The Supreme Court on Tuesday refused to stay the 8 November government notification demonetising Rs500 and Rs1,000 currency notes, but asked the government at the centre to take immediate measures to alleviate the week-long sufferings of the common man who is "forced" to stand in long queues to withdraw his own hard-earned money.
The apex court observed that while the objective of demonetisation may be a "surgical strike" on black money, it should not cause hardship to the common man.
A bench comprising Chief Justice TS Thakur and Justice DY Chandrachud also asked the centre to hike the withdrawal limit so that people's sufferings are reduced that much.
"Tell us, instead of forcing citizens to stand in queues for his own money... and it is traumatic for people to stand in lines for hours doing nothing, why can't you raise their cash withdrawal limit to a reasonable limit?" the bench asked the centre.
The Supreme Court, while refusing to stay the government order demonitising the high-denomination currency notes, said it does not want to interfere with the government's economic policy.
Chief Justice Thakur, however, said while the objective of demonetisation may be a "surgical strike" on black money, it should not cause hardship to the common man.
Senior advocate Kapil Sibal, appearing for one of the four petitioners, said the so-called surgical strike on black money is actually a "carpet-bombing of the common man."
"Carpenters, masons, daily wage earners, maids vegetable sellers are dependent on cash; we are only wondering if you are capable of doing anything to reduce the trauma of ordinary man?" Chief Justice Thakur asked Attorney General Mukul Rohatgi.

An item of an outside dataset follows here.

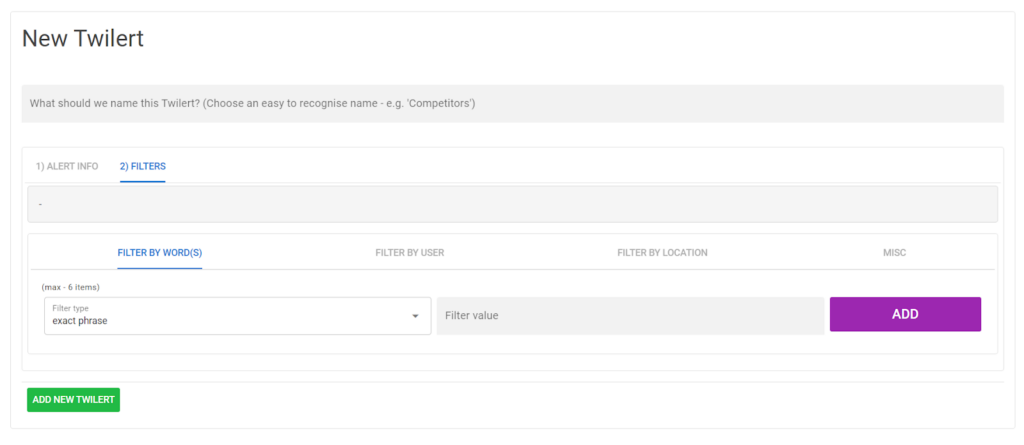Screen dimensions: 1024x445
Task: Click the blue underline beneath 2) FILTERS
Action: (143, 182)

The bench asked the centre to file an affidavit by 25 November 2016, detailing the various measures it can take to lessen the hardship and inconvenience caused to people without hindering the larger objective of the government notification to get rid of black money and cross-border terror financing.
"After demonetisation, the black money hoarders do not even have the money they once used to have in their pyjamas," Rohatgi submitted.
The A G said Rs3,25,000 crore in Rs500 and Rs1,000 notes was deposited out of 15 or 16 lakh in circulation. At least, Rs10 to 11 lakh crore is expected to come in.
"Everyday we will add Rs10,000 crore," Rohatgi submitted. He argued that the only argument raised against demonetisation is "inconvenience."
"Some collateral damage will take place. I could not calibrate the 2 lakh ATMs, that would have brought the cat out of the bag. I could not print or keep the new money in godowns. There is some pain, we understand. But our objective is to wipe out black money and end terror financing," Rohatgi said.
"Though it is not in our or anybody's interest to have people wait in queues, I have to say that for 50 years, when others were in power, we used to wait for our Fiat car, gas and phone connection... We waited. Now, people are willing to wait," he said.
He said the "poor man" does not anyway have excess cash. "Poor man does not have Rs20 lakh," the A G said, adding that there are 22 crore Jan Dhan accounts.
"Indians are intelligent. They booked air tickets and train reservations with their black money only to withdraw them in new notes," Rohatgi submitted.
He said though there is "some pain," people can make transactions through PayTm, cards, online transfers, etc.
Sibal retorted, "PayTm is a Chinese company. And yes... now we have become a truly cashless society. Nobody has any money with them."
"Through people's money, they want to wipe out the non-performing assets of the rich. People are dying," Sibal submitted.
"Under what right can you restrict my right to withdrawal?" he asked.
According to Sibal, the previous ''demonetisation" in 1978 only dealt with high denomination notes which only comprised two per cent of the money in circulation, while today the Rs500 and Rs1,000 notes comprise 86 per cent of the money in circulation.